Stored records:
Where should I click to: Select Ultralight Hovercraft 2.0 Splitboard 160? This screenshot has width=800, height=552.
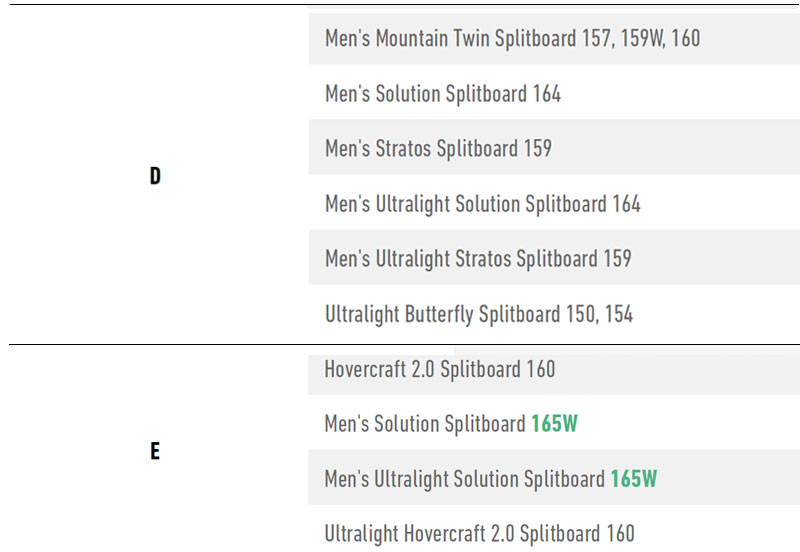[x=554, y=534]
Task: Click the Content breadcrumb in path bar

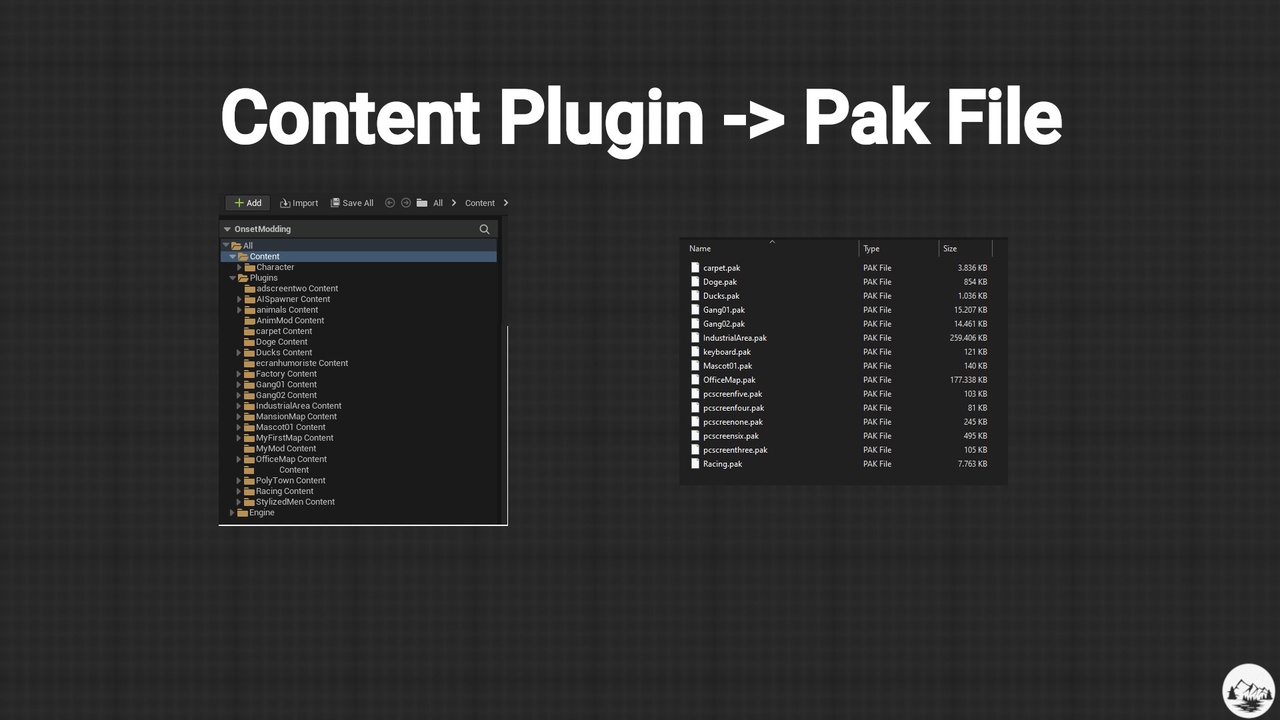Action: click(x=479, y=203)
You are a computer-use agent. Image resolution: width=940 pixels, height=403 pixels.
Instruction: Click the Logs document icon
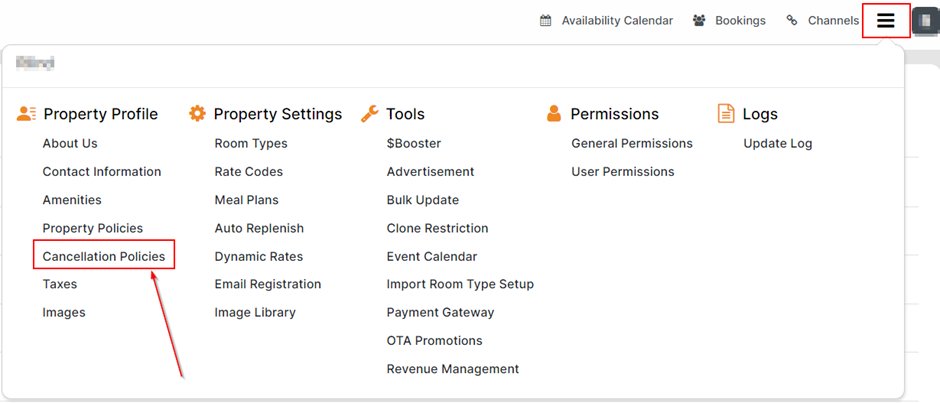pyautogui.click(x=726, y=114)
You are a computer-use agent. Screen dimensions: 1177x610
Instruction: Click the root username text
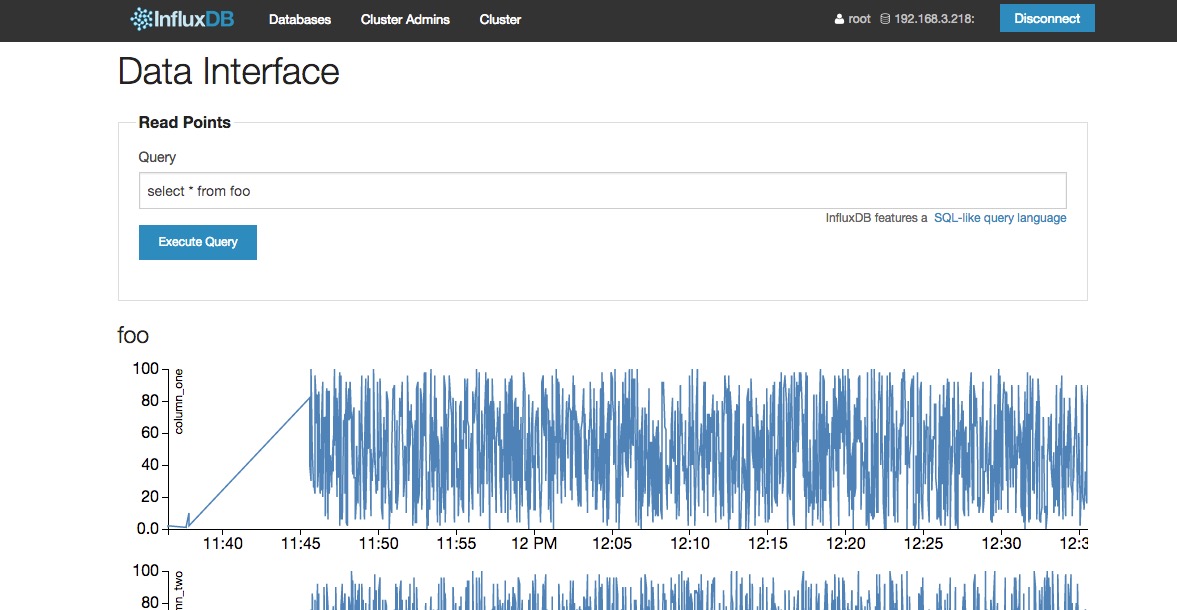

Task requirements: The answer must be an exact copy of every record above, minus the pictures.

Your response:
Where should I click to: Select Ultralight Hovercraft 2.0 Splitboard 160? This screenshot has width=800, height=552.
[x=554, y=534]
Task: Click the Content breadcrumb in path bar

Action: click(x=479, y=203)
You are a computer-use agent. Image resolution: width=940 pixels, height=403 pixels.
Instruction: Click the Logs document icon
pyautogui.click(x=726, y=114)
You are a computer-use agent. Screen dimensions: 1177x610
Instruction: Click the root username text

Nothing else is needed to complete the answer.